◆ TASKS FOR THIS EXERCISE ◆
**a)** In the lecture announcement, write out everything from "The second session" down to "October the 19th." again, substituting "Thursday" for "Wednesday".
**b)** According to the lecture announcement, what earned Anna Stavrakopoulou an Honorable Mention from the 2013 MGSA Constantinides Memorial Translation Prize committee? Answer in one to three sentences.
**c)** Continue the announcement of the Greece and Turkey lecture series from the point where it stops.

PAGE EXCERPT START

The second session of the 'Glimpses of the Past in the Cultural Expressions of Greece and Turkey' lecture series will take place on Wednesday, October the 19th.

Anna Stavrakopoulou will talk on "Karaghiozis Performances from the Cities to the Countryside" while Serdar Öztürk will give a speach on "The Affective Public Sphere: Karagöz Talks to Ottoman Coffeehouse Frequenters".

Anna Stavrakopoulou studied philology at the University of Crete and theatre at Université Paris III-Sorbonne Nouvelle (DEA, Institut d’Etudes Théâtrales) and at Harvard University (PhD, 1994). She taught at New York University, at the University of Bosporus in Istanbul (where she initiated courses on ancient and modern Greek, with the support of the Onassis Foundation) and at Harvard University (1996-1999). She served as Deputy Executive Director of the Onassis Foundation (USA) (1999-2001) and taught as a visiting professor at Yale and the University of Crete (2001-2002). She is an Associate Professor of Theatre Studies at the School of Drama (AUTH), where she has been teaching since 2003. Furthermore, she is a founding member and part of the faculty team of Harvard Summer Program in Greece (which has been in operation from 2002 to the present) and Associate Director of the Harvard Center for Hellenic Studies-Greece (based in Nafplio). She has received grants from the Greek State Scholarships Foundation, Ilex Foundation and Bogliasco Foundation. She has served as the Vice-Chair of the Board of Directors at the National Theatre of Northern Greece (2011-2013). She has co-edited, with Gregory Nagy, the volume Modern Greek Literature: Critical Essays (Routledge, New York 2003) and recently, she published an annotated translation, with an extensive introduction of Alexandrovodas the Unscrupulous (1785) by G. N. Soutsos (The Isis Press, Istanbul 2012), for which she received an Honorable Mention by the 2013 MGSA Constantinides Memorial Translation Prize committee. Her research interests revolve around comedy (popular and erudite), as well as theatrical translation.

PAGE EXCERPT END
RECORDED DATA START

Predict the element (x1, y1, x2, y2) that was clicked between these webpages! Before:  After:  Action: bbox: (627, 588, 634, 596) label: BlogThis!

RECORDED DATA END

◆ TASK-BY-TASK RESULTS ◆
**a)**
The second session of the 'Glimpses of the Past in the Cultural Expressions of Greece and Turkey' lecture series will take place on Thursday, October the 19th.

**b)** She received the Honorable Mention for her annotated translation of Alexandrovodas the Unscrupulous (1785) by G. N. Soutsos. The translation includes an extensive introduction and was published by The Isis Press, Istanbul, in 2012.

**c)**
Prof. Serdar Öztürk is a lecturer at the Department of Radio Television and Cinema in the Faculty of Communication in Gazi University, Ankara, Turkey. His uses an interdisciplinary perpective in his studies and has published extensive papers both in national and international journals, and seven books concerning the cultural history of Turkey as well as the history and sociology of cinema. His books include his doctoral dissertation, Coffeehouses and Power in the Turkish Republic (1930-1945) (Cumhuriyet Türkiyesinde Kahvehane ve İktidar 1930-1945) and his other major studies are: Cinema, Reception, and Politics during the Early Republican Period (Erken Cumhuriyet Döneminde Sinema Seyir Siyaset); Dialectics of Communication in the Ottoman Period (Osmanlıda İletişimin Diyalektiği); The Sources of Sociology of Communication in Turkey (Türkiye’de İletişim Sosyolojisinin Kaynakları); The Origins of Communication Thought in Turkey (Türkiye’de İletişimin Düşüncesinin Kökenleri). His last published book, Space and Power: The Subpolitics of Communication Places with Movies (Mekan ve İktidar: Filmlerle İletişim Mekanlarının Altpolitikası) has mainly focused on cinema sociology. Öztürk has recently focused and published on film-philosophy. He has also attempted to publish a film-philosophy journal titled SineFilozofi (CinePhilosophy; www.sinefilozofi.org). In this context his forthcoming book CinePhilosophy: The Journey into Kurosawa’s Dreams (SineFilozofi: Akira Kurosawa’nın Düşleri’nde Yolculuk) focuses on the relationship of film and philosophy.